Car si Instagram n’est pas forcément le royaume du fake, il est très certainement celui du narcissisme. Mais comme dans le mythe éponyme de Narcisse, la fin est souvent tragique. Instagram est en train d’alimenter les maux d’une génération très instable, accroc à l’image et addict à une apparente et frivole notoriété en ligne, qui ne trouve parfois que très peu d’échos hors ligne. Dès 2016, une étude publiée dans la revue médicale American Sociological Review mettait en garde contre la vague de suicides et de dépressions liés à l’utilisation irraisonnée des réseaux sociaux et aux impacts des chutes de popularité. 

Face à cette menace jugée réelle et crédible, Instagram a lancé au mois de juin une innovation radicalement détournée de son ADN : un test utilisateur qui permet de cacher aux utilisateurs le nombre de likes (représentés par un cœur sur la plateforme) que leurs différents posts ont générés. Explication de la firme : “Aider les gens à se concentrer moins sur leurs « j’aime » et davantage à écrire leur propre histoire”.

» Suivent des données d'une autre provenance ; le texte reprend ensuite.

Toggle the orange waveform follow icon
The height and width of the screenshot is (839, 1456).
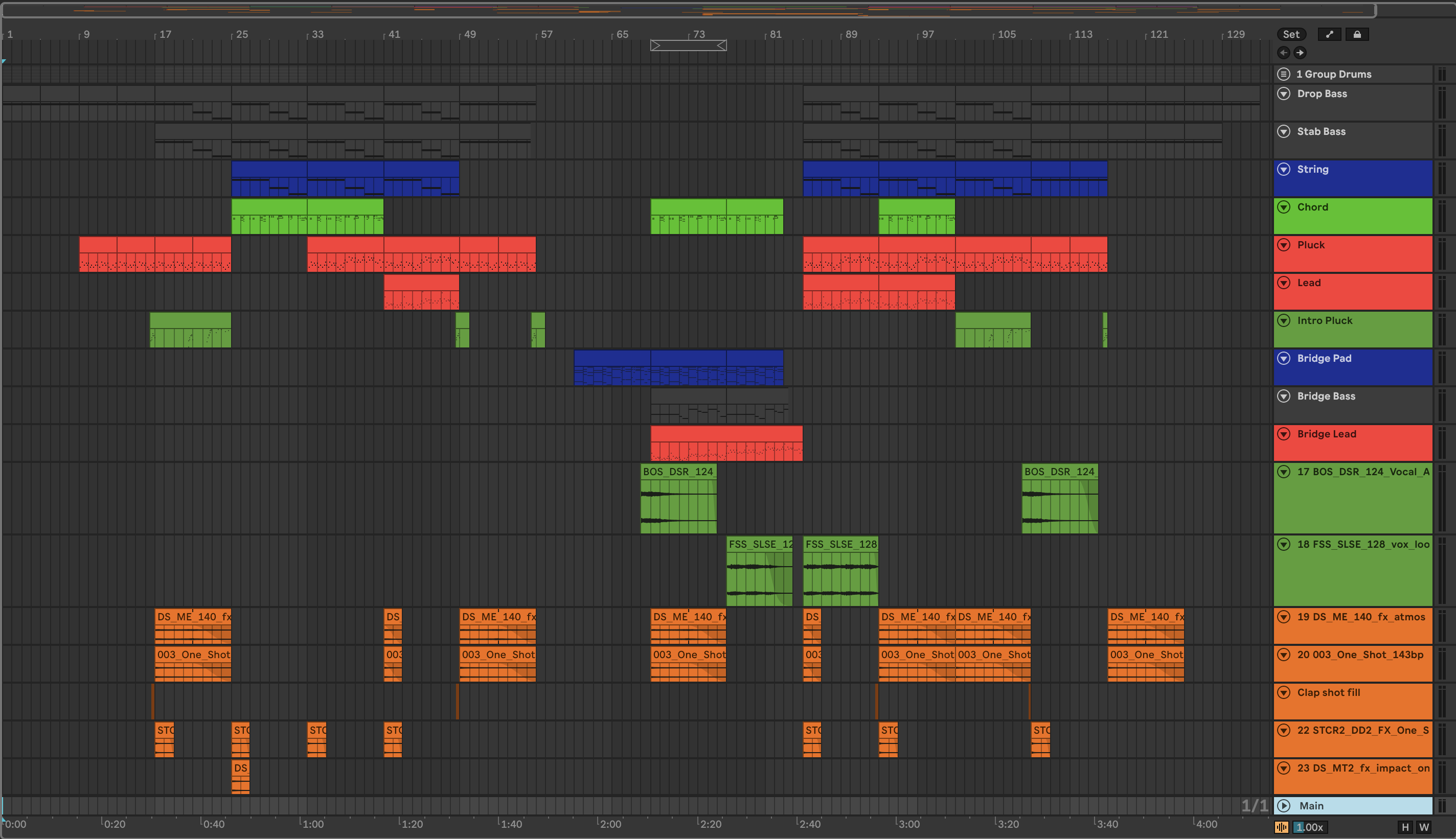tap(1281, 827)
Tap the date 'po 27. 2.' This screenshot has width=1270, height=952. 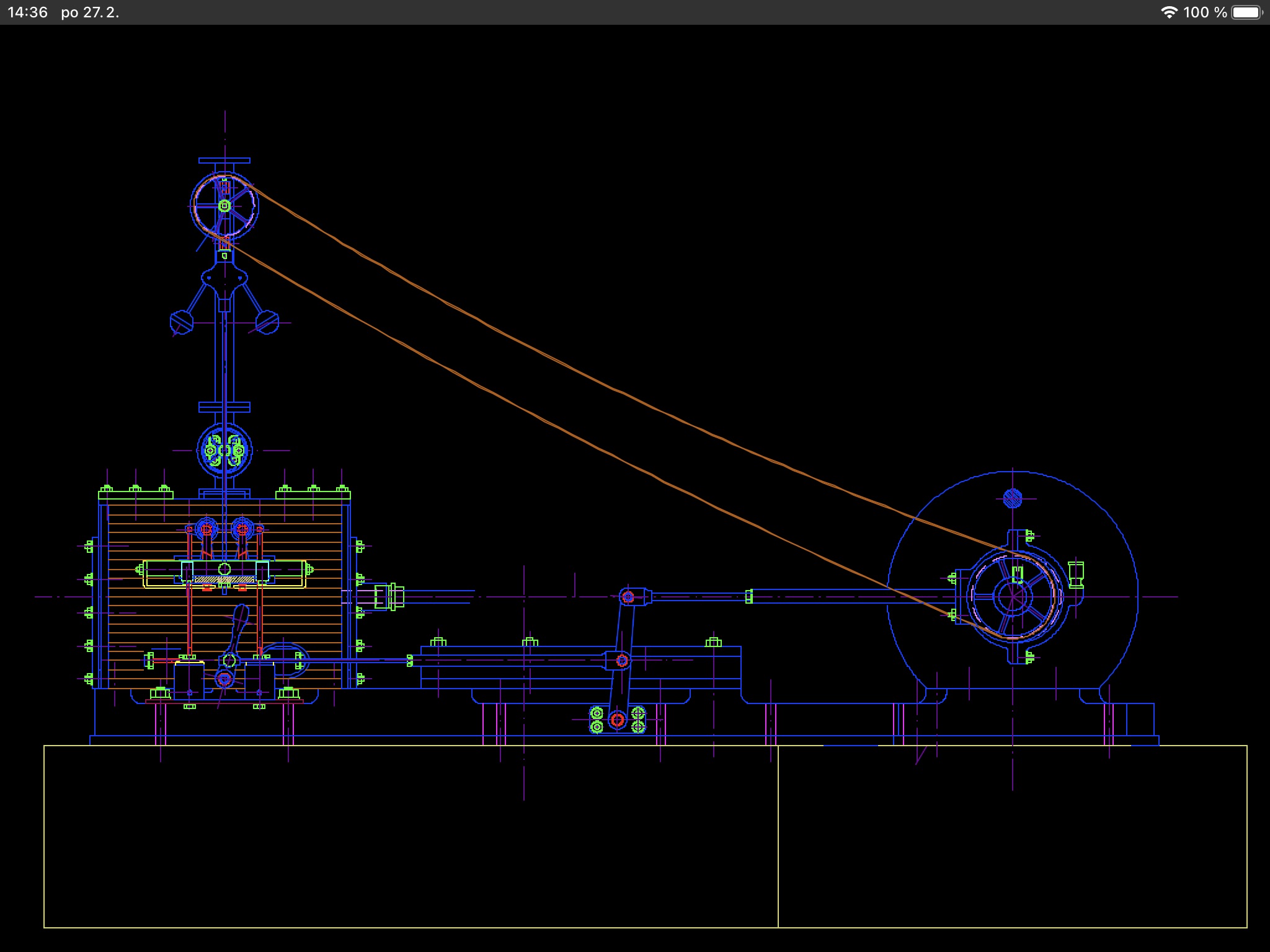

Opération de com ou réelle prise de conscience ? Si cette déclaration a été loin de faire l’unanimité sur le réseau, elle a le mérite d’attirer l’attention sur le phénomène et d’engager un début de réflexion sur le sujet.

Et les marques dans tout ça ? Si la plupart d’entre elles avaient bien vu venir le virage Instagram et se sont positionnées assez rapidement sur le créneau, attention tout de même à la gueule de bois. Pas de faux suspense cependant, les chiffres sont excellents. Marges records, taux d’engagement imbattable (60% plus élevé que Facebook), plateforme d’achat intégrée lancée en 2018, la visibilité et les opportunités business qu’offrent Instagram sont bien réelles. Mais il est temps de penser au renouvellement, sous peine de rater le prochain virage. Le format très direct d’Instagram pour adresser le consommateur va probablement être amené à évoluer, amenant donc les marques à revoir leur stratégie sur le réseau. Le risque de bad buzz est croissant et frappe beaucoup plus fort qu’avant. Il faut donc bien s’entourer : de l’agence qui vous accompagne jusqu’à l’influenceur.se avec qui vous travaillez, les valeurs de l’entreprise doivent être partagées par toutes les parties prenantes.
La recette du succès : transparence et authenticité. Comme dans la vie hors-ligne, somme toute.